* Exercise details: Can you copy the lines below word for word, leaving out the pictures?

* Items:
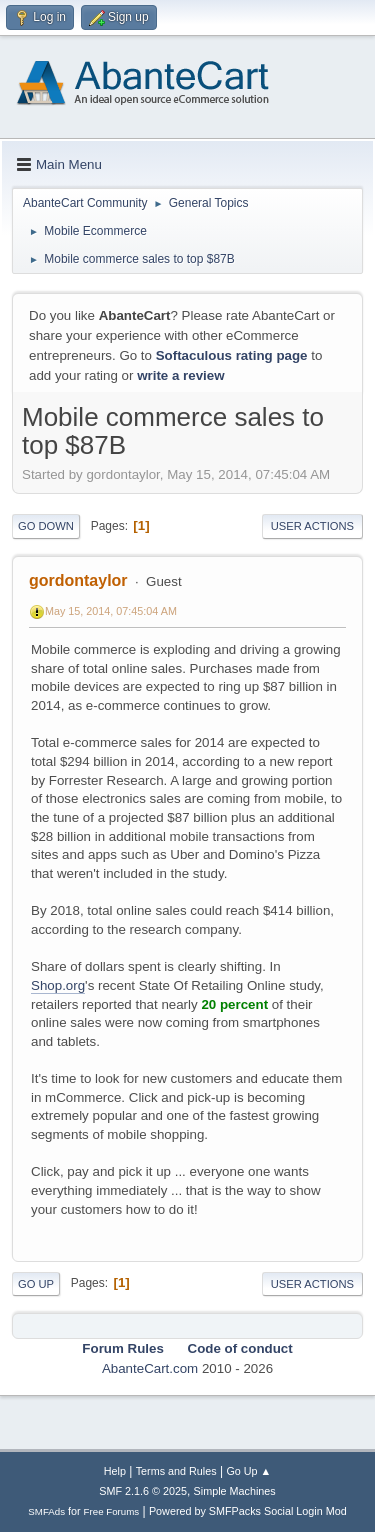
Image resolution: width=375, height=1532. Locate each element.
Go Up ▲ (248, 1471)
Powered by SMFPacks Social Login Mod (248, 1511)
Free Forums (112, 1511)
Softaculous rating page (232, 355)
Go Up (36, 1284)
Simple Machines (235, 1491)
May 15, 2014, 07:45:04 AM (111, 611)
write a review (180, 375)
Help (115, 1471)
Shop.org (58, 985)
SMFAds (46, 1511)
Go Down (46, 526)
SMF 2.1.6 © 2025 (143, 1491)
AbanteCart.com (150, 1368)
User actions (312, 526)
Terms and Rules (176, 1471)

* Solved exercise:
Image resolution: width=375, height=1532. Locate each element.
Go Up ▲ (248, 1471)
Powered by SMFPacks Social Login Mod (248, 1511)
Free Forums (112, 1511)
Softaculous rating page (232, 355)
Go Up (36, 1284)
Simple Machines (235, 1491)
May 15, 2014, 07:45:04 AM (111, 611)
write a review (180, 375)
Help (115, 1471)
Shop.org (58, 985)
SMFAds (46, 1511)
Go Down (46, 526)
SMF 2.1.6 © 2025 (143, 1491)
AbanteCart.com (150, 1368)
User actions (312, 526)
Terms and Rules (176, 1471)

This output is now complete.